Benjamin Florian Stumpf
(*1976 Solingen,lives in Hamburg, works primarily in the field of multimedia installation / project art and is known for his collaborative work with the artist Antje Feger. Stumpf studied at the Muthesius University of Fine Arts and Design and at the Independent Study Programme, Maumaus in Lisbon. His work has been shown internationally in solo and group exhibitions internationally, including the Biennale of the Tangible Image, Paris; Krasnodar Institute of Contemporary Art, Krasnodar; Culture Communication Centre Klaipeda, Lithuania; Kunst im Underground, NGBK, Berlin; and at the Hamburger Kunsthalle in Hamburg. Stumpf has received various grants and project grants in Germany and abroad, including from the Stiftung Kunstfonds;the Hamburgische Kulturstiftung; and the ECOC – European Capital of Culture Istanbul.
Henrique Vaz (Brazil) – De Silenti Natura, 2021, 10:12
Resume: An essay on the “silence of the models”, the “modes of silence”, the “silence as a module” and the idealistic/liturgical conceptions of the “sonorus”.
Procedures: An artificial environment (modeling aural stratum of biomes with fuzzy logic). All sounds are algorithmically synthesised, no samples used (Lua2SC/C++).

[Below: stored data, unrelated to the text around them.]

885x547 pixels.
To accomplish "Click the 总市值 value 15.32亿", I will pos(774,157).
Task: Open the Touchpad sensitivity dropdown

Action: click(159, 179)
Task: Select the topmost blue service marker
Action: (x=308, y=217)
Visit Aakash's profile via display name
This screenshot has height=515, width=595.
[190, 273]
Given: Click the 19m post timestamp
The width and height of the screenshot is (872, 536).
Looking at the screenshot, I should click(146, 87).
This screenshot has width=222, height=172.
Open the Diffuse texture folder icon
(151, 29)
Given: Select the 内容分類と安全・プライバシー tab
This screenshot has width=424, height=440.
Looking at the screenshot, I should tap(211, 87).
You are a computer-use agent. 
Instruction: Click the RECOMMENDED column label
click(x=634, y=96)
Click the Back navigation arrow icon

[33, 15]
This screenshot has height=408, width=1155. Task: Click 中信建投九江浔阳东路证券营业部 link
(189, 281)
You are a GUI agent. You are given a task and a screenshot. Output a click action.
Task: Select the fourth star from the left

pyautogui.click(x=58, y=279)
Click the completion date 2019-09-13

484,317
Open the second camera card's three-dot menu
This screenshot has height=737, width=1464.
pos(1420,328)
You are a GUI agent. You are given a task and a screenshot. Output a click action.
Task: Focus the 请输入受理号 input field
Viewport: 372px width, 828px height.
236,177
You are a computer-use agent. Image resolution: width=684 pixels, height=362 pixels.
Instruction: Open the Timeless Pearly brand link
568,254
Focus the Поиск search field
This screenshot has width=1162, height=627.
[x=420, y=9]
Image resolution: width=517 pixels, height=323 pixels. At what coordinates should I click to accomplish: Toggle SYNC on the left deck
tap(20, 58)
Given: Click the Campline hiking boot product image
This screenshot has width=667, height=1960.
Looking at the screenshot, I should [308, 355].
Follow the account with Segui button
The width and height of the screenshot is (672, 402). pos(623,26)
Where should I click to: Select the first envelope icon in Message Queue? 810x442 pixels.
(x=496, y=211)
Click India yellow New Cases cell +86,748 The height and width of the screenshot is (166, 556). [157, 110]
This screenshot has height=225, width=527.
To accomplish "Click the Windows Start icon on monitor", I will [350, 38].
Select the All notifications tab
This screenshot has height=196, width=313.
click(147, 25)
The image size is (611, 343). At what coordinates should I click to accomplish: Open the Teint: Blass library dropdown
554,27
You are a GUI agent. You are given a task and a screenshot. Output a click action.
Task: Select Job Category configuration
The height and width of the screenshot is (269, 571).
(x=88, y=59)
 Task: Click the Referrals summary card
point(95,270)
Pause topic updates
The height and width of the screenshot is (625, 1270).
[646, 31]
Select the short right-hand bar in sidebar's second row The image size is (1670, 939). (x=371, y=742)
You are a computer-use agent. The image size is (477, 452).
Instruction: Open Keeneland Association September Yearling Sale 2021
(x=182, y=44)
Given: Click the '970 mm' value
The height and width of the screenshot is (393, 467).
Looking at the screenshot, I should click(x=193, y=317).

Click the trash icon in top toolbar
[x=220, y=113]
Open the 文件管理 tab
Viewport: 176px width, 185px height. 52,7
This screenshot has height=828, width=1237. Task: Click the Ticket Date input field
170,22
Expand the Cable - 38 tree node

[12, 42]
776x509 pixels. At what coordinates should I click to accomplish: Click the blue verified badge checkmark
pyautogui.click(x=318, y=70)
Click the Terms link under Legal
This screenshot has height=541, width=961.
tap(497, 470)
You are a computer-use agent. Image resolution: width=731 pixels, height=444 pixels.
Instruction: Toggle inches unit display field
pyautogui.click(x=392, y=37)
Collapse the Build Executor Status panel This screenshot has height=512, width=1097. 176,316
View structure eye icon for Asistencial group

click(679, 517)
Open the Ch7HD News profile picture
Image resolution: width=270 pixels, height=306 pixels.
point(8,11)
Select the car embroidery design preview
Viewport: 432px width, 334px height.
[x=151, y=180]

* Algorithm computed at the studio of the Institute of Arts and Design of the Federal University of Juiz de Fora in partnership with the research group Gambioluteria: From the Workaround-Oriented Programming to the Notch of Post-Digital Lutherie.
Henrique Vaz,
substitute professor of composition and music technology at the Department of Music of the Institute of Arts and Design at the Federal University of Juiz de Fora, during the service period from April 2022 to June 2023, is the author of the books “Essays {Algorithmic}” and “Chronicles {Algorithmic}” (Estranhas Ocupações, 2023). Holding a Ph.D. in Composition Processes and Practices from the Federal University of Paraíba (CAPES – FAPESQ scholarship), he leads the research group “Gambioluteria – from hack-oriented programming to post-digital lutherie carving,” focusing on the pathways of pedagogy in “creative code.”